CRTC To Allow Telecoms To Throttle Web Traffic But With New Rules

Canada’s big telecommunications firms can continue to throttle certain traffic on their Internet networks but will have to follow new and possibly strict rules, the Canadian Radio-television and Telecommunications Commission said Wednesday.

In a much-awaited decision, the federal regulator established new conditions for how Internet service providers can manage traffic on their networks, but did not disallow the practice as some had demanded.

“Canada is the first country to develop and implement a comprehensive approach to Internet traffic management practices,” commission chairman Konrad von Finckenstein said in a release.

The decision impacts all Internet providers, including Bell Canada (TSX:BCE), Rogers Communications (TSX:RCI.B) and Telus Corp. (TSX:T), even though not all have placed limits on traffic.

Telus spokesman Michael Hennessy, whose company has not resorted to throttling, said the CRTC did a good job in walking the line between those who want a completely unregulated Web environment and the possible need of some telecoms to manage traffic.

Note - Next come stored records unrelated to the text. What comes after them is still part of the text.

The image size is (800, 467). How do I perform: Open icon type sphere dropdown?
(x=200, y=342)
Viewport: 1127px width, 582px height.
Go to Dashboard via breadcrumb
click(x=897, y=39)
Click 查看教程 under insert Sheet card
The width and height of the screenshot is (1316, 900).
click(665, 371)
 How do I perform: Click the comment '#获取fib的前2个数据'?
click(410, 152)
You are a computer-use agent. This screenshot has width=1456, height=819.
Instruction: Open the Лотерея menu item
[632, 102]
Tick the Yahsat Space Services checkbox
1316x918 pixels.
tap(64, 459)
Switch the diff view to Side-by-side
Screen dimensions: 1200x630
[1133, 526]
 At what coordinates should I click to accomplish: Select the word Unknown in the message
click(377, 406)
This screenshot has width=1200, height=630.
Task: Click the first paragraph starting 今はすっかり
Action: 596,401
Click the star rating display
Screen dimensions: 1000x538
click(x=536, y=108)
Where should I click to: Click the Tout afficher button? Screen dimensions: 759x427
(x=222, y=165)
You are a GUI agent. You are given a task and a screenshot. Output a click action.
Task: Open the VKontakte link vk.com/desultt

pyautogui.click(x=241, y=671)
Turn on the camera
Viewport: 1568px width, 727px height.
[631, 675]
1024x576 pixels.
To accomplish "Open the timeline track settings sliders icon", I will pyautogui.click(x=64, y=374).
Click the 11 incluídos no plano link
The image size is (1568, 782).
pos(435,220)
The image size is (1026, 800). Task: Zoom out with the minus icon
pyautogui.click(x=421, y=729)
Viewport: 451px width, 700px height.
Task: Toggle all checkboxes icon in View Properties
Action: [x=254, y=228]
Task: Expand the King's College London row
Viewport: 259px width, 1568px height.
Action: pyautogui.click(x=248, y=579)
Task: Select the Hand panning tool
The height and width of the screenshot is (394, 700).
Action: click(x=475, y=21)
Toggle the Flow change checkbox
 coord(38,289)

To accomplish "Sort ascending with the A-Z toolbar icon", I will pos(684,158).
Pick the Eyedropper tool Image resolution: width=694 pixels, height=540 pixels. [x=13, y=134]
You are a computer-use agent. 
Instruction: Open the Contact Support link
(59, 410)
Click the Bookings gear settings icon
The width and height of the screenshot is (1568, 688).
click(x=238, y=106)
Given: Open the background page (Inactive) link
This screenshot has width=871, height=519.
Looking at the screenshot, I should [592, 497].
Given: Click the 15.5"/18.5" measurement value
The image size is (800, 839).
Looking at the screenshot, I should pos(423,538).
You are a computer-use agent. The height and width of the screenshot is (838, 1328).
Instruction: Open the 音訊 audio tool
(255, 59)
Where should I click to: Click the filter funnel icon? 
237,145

“It’s critical that we continue to have an open Internet… that is a fundamental principle,” he said, adding that any throttling measures “have to be the least restrictive possible.”

The CRTC said its first preference is that Internet providers invest on increasing the capacity of their networks so they won’t be faced with bandwidth problems, caused mostly by a minority of users who stream broadband-gobbling movies and TV shows.

If providers do need to manage traffic, the commission said its preference is that they do it through imposing higher charges on heavy users, rather than throttling – limiting traffic – or degrading the signal.

But if networks believe they need to resort to throttling, the commission said retail customers must be given 30 days notice and wholesale customers at least 60 days notice before restrictions are put in place.

The regulator also said network providers cannot discriminate against wholesalers who purchase broadband in bulk and sell it retail, saying it must treat them the same way as they treat their own customers – unless they get prior approval by the CRTC.

The commission has also established a complaint mechanism for consumers.

“I don’t think it goes as far as it could have gone, but if we look at where things were a year ago when ISPs were involved in secretive traffic management practices, we now have the CRTC moving the ball forward,” said Michael Geist, a University of Ottawa law professor who specializes in technology issues.

Geist said the CRTC measures will be judged on how well it has balanced the two competing interests when the U.S. issues its proposals on Net neutrality Thursday.

“That will be the barometer for me,” he said. Geist public hearings this summer did make the case that in some cases throttling was appropriate.

The throttling issue has been on the CRTC’s plate since independent providers – wholesalers – complained that Bell was restricting their ability to deliver services to their clients, accusing the company of using its ability to control traffic to stifle competition.

Earlier in the year, the CRTC sided with Bell on their use of throttling during peak periods, but at the same time launched a review of the whole issue, resulting in Wednesday’s decision.

The commission said the new rules take effect immediately.